A. Apparent free energy of interaction, ΔGint, for all charged amino acid sidechains as a function of the minimum distance between heavy atoms of the sidechain and DNA; Hp denotes positively charged histidine. Each line represents the average of four independent replicate MD simulations; blue and red lines represent results for dsDNA and ssDNA, respectively. B. Same as A but showing results for polar amino acids (plus cysteine). C. Same as A but showing results for aromatic amino acids (plus the backbone analog, N-methylacetamide, denoted Ace). D. Same as A but showing results for aliphatic amino acids.
In the case of dsDNA (blue lines in Figure 2), the least and most favorable interactions occur, as might be expected, with the negatively charged and positively charged amino acid sidechains, respectively. Interestingly, while the ΔGint profiles for the negatively charged sidechains become repulsive only at comparatively short range (top lines in Figure 2A), the ΔGint profiles for the positively charged sidechains are favorable over a substantially longer range and are non-zero even at a separation distance of 10 Å (bottom lines in Figure 2A). The interactions of all other types of amino acid sidechains are non-zero only at short range. Polar sidechains (Figure 2B) are predicted to have net negative ΔGint values at distances <4 Å, with those of Gln and Asn being the most favorable. Aromatic sidechains (Figure 2C) are also predicted to have net negative ΔGint values at distances <4 Å, with two energetic minima observable for His, Trp and Tyr: the shorter-range minimum reflects hydrogen bonding interactions (which are absent in the ΔGint profile for Phe), while the longer-range minimum is characteristic of hydrophobic contacts between nonpolar groups. Finally, the aliphatic sidechains (Figure 2D) all produce qualitatively identical ΔGint profiles, giving a local minimum with a ΔGint value of ~0 kcal/mol, again at a distance characteristic of hydrophobic contacts.
For interactions with ssDNA (red lines in Figure 2), the behaviors of several of the amino acid sidechains change substantially.
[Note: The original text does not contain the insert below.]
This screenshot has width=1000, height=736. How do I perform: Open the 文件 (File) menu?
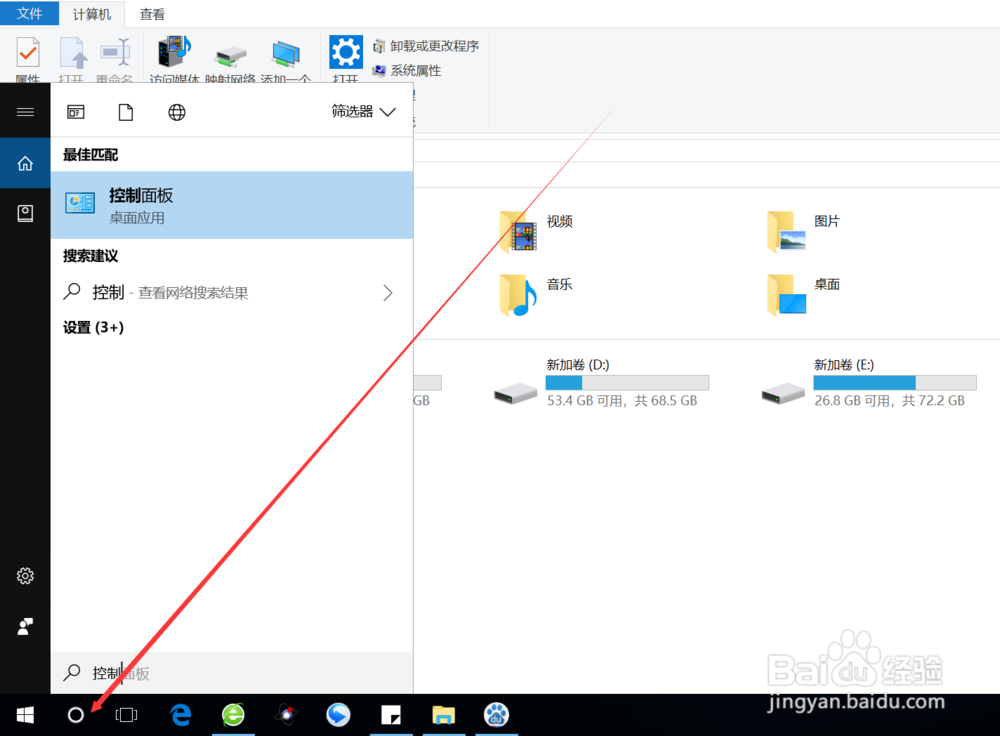30,14
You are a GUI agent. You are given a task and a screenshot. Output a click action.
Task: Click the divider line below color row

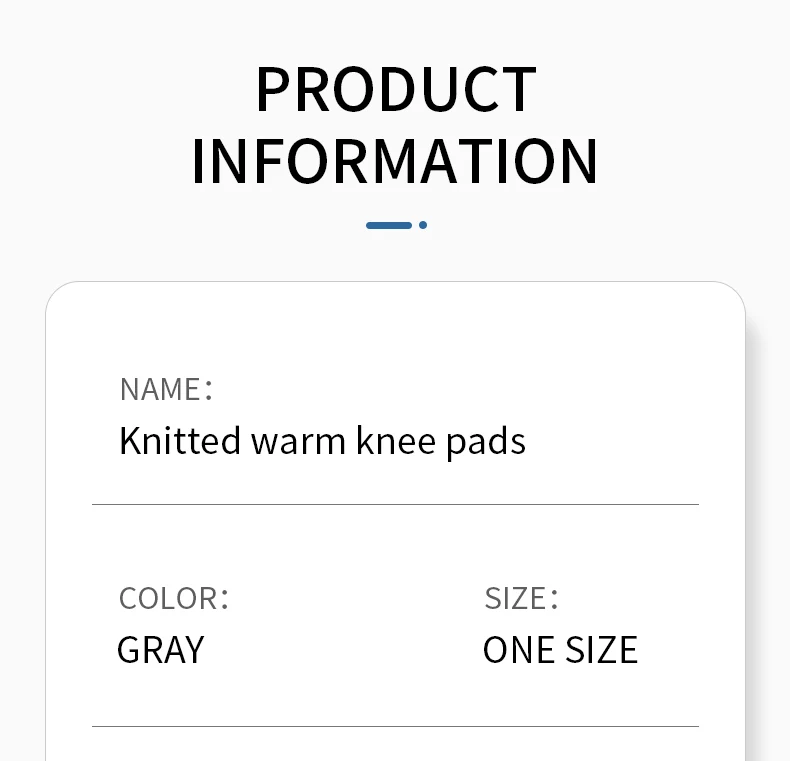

For the negatively charged amino acid sidechains (Figure 2A), the short-range repulsion that is apparent with dsDNA is abolished and the net ΔGint values of both D and E with ssDNA become slightly favorable. For each of the positively charged sidechains, the long-range attraction remains noticeable, but the very favorable short-range interaction is weakened. For all other amino acid sidechains, however, the ΔGint values become more favorable with ssDNA than with dsDNA. This is especially true for the aromatic sidechains (Figure 2C) and for the aliphatic sidechains (Figure 2D), for which the interactions with DNA now become net favorable. These changes are largely attributable to the intercalation of aromatic and aliphatic sidechains between bases adjacent in sequence in the single-stranded state: examples of both types of interaction, which occur more frequently between pyrimidine bases (see below), are shown in Figure 3.
Figure 3. Simulation snapshots illustrating interactions of aromatic and aliphatic sidechains with ssDNA.
A. Snapshot showing intercalation of a tryptophan sidechain between two bases with displacement of an intervening base. B. Snapshot showing intercalation of a leucine sidechain between bases.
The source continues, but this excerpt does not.